---- Text

Saturday, October 23, 2010

Defining genres

@Literaticat has posted a list of genre definitions. Perhaps the most useful paragraph for beginners is this one (emphasis/shouting hers):

PLEASE NOTE: YA, MIDDLE GRADE, PICTURE BOOK, GRAPHIC NOVEL, FICTION, NON-FICTION & BIOGRAPHY ARE NOT GENRES. THEY ARE CATEGORIES. "Genre" is a further classification beyond category. If I were to use a Biology class analogy (bear with me, I had to go to summer school for Biology) I'd say that in the taxonomic hierarchy Kingdom-Phylum-Class-Species, "Kingdom" is book, "Phylum" is format of book (electronic, hardbound, paperback), "Class" is category (YA, fiction, etc), "Order" is big-genre, "Species" is sub-genre.

Then she wades right in with some examples:

URBAN FANTASY is always set in a city, and features um... FANTASY scenarios. For example, faeries that are addicted to drugs and live in the subway system. Or trolls who hang out in clubs and impregnate human chicks. Or whatever. If you haven't written a dark and gritty fantasy set what we would recognize as a human-style city, you haven't written an urban fantasy.

I agree with many of them, though not all. For example, I prefer the Historical Novel Society's definition of historical fiction:

To be deemed historical (in our sense), a novel must have been written at least fifty years after the events described, or have been written by someone who was not alive at the time of those events (who therefore approaches them only by research).

--------

## Exercise goal
Return the blog post on defining genres in full, word for word.

---- Supplied information

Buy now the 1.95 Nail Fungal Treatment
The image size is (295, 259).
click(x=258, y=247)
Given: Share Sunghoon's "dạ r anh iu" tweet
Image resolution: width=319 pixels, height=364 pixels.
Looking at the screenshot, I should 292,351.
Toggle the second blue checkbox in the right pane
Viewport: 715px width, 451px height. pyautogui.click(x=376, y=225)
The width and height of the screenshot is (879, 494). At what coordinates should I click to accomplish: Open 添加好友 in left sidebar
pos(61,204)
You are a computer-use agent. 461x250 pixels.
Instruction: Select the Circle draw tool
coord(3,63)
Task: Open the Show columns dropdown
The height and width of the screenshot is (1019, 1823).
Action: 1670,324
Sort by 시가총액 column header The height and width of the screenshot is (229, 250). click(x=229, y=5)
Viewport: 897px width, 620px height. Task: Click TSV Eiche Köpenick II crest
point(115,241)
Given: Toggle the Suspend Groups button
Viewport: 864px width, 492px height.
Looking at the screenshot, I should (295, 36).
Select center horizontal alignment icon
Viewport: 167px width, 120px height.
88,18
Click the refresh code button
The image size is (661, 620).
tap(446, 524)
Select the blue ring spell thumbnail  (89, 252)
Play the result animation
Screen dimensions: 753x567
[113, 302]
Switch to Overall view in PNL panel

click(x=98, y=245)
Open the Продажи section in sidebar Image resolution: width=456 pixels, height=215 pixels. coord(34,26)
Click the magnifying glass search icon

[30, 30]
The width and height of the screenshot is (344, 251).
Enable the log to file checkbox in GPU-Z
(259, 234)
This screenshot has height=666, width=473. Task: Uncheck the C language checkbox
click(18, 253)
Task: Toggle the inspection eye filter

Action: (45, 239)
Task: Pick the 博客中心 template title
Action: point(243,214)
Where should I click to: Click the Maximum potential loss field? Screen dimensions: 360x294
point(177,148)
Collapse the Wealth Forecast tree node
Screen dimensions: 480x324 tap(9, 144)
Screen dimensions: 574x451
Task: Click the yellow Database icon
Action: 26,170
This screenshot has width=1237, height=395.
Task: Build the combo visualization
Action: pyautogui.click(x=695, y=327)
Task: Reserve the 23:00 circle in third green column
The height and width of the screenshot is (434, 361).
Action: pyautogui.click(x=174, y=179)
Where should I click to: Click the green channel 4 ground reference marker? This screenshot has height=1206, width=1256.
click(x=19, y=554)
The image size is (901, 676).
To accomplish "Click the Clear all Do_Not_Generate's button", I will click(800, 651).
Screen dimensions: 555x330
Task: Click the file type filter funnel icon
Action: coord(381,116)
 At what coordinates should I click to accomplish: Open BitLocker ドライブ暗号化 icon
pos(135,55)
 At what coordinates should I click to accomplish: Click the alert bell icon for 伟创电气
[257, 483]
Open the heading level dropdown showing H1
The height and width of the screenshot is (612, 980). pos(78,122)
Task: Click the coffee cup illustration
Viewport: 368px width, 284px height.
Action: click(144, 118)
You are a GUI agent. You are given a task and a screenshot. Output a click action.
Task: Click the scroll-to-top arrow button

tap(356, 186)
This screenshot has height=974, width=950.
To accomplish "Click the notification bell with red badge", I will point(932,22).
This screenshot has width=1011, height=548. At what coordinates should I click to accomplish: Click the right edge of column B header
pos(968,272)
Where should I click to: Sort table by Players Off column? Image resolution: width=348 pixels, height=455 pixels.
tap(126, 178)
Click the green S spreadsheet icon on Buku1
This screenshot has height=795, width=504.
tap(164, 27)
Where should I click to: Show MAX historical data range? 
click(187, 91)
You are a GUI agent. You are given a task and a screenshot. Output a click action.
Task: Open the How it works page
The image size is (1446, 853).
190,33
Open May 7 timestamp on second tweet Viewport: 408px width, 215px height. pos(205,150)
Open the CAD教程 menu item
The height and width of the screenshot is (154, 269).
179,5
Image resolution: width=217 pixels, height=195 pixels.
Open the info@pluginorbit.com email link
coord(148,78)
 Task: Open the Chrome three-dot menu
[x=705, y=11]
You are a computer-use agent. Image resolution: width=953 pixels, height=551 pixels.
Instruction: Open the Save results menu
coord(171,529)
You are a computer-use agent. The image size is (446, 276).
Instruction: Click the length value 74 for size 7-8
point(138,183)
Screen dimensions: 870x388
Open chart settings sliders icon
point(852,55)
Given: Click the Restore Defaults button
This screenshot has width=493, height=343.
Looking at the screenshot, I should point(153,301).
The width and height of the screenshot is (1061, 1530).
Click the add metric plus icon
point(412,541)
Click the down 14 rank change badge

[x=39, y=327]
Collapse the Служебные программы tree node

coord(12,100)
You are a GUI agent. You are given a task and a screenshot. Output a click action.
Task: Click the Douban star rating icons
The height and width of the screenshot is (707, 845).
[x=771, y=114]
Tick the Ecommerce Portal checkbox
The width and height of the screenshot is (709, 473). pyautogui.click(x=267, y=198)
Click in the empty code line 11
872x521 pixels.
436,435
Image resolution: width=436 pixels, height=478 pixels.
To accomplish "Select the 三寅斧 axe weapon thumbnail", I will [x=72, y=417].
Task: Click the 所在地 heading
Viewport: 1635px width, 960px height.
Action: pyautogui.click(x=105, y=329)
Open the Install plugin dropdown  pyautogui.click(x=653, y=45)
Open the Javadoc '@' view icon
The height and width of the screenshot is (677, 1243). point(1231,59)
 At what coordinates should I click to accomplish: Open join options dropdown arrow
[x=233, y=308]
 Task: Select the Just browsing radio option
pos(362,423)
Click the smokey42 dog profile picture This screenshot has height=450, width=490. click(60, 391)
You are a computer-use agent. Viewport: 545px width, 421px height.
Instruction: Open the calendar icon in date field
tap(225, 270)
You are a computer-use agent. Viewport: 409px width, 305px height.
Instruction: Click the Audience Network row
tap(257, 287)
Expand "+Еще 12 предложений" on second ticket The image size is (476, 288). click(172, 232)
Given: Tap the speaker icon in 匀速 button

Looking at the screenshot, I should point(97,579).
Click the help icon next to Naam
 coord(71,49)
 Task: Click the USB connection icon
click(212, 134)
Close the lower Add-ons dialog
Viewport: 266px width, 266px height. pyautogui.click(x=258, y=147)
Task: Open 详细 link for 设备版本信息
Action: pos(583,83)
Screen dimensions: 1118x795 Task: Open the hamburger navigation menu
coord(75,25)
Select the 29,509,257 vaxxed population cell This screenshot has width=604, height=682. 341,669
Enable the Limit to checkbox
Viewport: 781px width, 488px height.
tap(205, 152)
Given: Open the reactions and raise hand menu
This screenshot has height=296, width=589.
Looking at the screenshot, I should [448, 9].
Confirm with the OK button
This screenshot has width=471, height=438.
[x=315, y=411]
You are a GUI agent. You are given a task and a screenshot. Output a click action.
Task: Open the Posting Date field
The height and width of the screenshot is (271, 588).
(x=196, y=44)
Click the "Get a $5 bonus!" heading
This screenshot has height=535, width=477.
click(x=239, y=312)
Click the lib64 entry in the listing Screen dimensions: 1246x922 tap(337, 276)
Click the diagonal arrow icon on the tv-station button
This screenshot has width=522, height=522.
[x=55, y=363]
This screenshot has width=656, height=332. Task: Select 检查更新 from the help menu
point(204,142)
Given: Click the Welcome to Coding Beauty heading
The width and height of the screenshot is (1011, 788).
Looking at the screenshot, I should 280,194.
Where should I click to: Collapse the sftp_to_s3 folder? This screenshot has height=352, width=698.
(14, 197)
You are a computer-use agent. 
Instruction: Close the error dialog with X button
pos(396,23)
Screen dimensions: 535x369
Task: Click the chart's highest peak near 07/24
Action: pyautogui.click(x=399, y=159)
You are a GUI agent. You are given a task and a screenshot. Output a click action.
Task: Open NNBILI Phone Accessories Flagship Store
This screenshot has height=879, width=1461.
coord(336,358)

--------

## The answer
Saturday, October 23, 2010

Defining genres

@Literaticat has posted a list of genre definitions. Perhaps the most useful paragraph for beginners is this one (emphasis/shouting hers):

PLEASE NOTE: YA, MIDDLE GRADE, PICTURE BOOK, GRAPHIC NOVEL, FICTION, NON-FICTION & BIOGRAPHY ARE NOT GENRES. THEY ARE CATEGORIES. "Genre" is a further classification beyond category. If I were to use a Biology class analogy (bear with me, I had to go to summer school for Biology) I'd say that in the taxonomic hierarchy Kingdom-Phylum-Class-Species, "Kingdom" is book, "Phylum" is format of book (electronic, hardbound, paperback), "Class" is category (YA, fiction, etc), "Order" is big-genre, "Species" is sub-genre.

Then she wades right in with some examples:

URBAN FANTASY is always set in a city, and features um... FANTASY scenarios. For example, faeries that are addicted to drugs and live in the subway system. Or trolls who hang out in clubs and impregnate human chicks. Or whatever. If you haven't written a dark and gritty fantasy set what we would recognize as a human-style city, you haven't written an urban fantasy.

I agree with many of them, though not all. For example, I prefer the Historical Novel Society's definition of historical fiction:

To be deemed historical (in our sense), a novel must have been written at least fifty years after the events described, or have been written by someone who was not alive at the time of those events (who therefore approaches them only by research).